When Sarah’s brother returned to town after years of no contact, the pilot made it clear to expect family drama on the show. Then halfway through the season something crazy happens: Sarah’s father returns after years of no contact. Not only is this repetitive, his WikiLeaks plot line plays on the worst elements in the show: ‘we are a country which can safely ignore the US’, ‘what is the mom doing’, and ‘Sarah came from a broken family and is cool so you know she is strong’. I can see that losing her father again was supposed to be the major conflict in the second half and final episode of the season, but the stakes of extraditing him affect few other people.
I would love if instead there was a soldier who went AWOL over illegal orders or a cover-up, and most townspeople had to be convinced not to extradite. And if the dad called on Sarah now that she’s a president, she could just ignore him and talk to her friend about that story.

Rights to the Land

One of the students is Native American, which led me to anticipate his family being involved in the history, sharing interesting thoughts on yet another colonizer, getting recognition in a new constitution…
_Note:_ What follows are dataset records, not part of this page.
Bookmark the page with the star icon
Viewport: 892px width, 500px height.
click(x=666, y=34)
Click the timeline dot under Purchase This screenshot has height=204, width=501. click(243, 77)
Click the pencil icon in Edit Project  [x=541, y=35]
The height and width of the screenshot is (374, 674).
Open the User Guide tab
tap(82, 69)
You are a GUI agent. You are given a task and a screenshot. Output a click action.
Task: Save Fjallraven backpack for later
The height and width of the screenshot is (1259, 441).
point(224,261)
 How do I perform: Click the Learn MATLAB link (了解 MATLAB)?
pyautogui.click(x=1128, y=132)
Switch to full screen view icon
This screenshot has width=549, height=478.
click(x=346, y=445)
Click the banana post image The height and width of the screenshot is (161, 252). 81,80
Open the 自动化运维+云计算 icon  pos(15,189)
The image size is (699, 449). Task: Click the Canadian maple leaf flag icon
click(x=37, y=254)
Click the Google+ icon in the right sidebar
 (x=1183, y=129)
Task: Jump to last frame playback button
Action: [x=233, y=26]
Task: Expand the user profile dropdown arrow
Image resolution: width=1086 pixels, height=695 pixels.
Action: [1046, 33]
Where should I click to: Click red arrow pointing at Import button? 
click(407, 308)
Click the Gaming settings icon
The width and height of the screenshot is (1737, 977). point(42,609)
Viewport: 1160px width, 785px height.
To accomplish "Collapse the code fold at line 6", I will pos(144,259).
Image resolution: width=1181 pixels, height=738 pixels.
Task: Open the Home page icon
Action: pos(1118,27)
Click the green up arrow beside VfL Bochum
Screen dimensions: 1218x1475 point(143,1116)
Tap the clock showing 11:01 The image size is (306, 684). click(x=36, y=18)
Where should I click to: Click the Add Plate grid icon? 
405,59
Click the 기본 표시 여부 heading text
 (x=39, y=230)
Sarah is a history teacher and this is her classroom

After the pilot, we never see Sarah teach again. Did she have to quit school, or was it covid filming? I think it would be great to open or close more of the real-world issue episodes in a history class.
Instead the show’s narration is Sarah addressing the town by some kind of video platform. Is this the town website? Does she have a social media presence where the world follows every move?

Ranked Choice Voting

Make an episode about RCV and representation, you cowards

Things that I did appreciate

  • A show about a micro-nation
  • The plot line about the reporter, the New Yorker piece, etc.
  • Sarah ending the series having destroyed her relationship with each of her friends by trying to do things for the greater good and that made it very believable
  • Allowing 16-year-olds to vote — not only does this fit The CW’s audience and allow the high school characters to appear in the micro-nation plot threads, it was the most clear example of the country being different and DIY.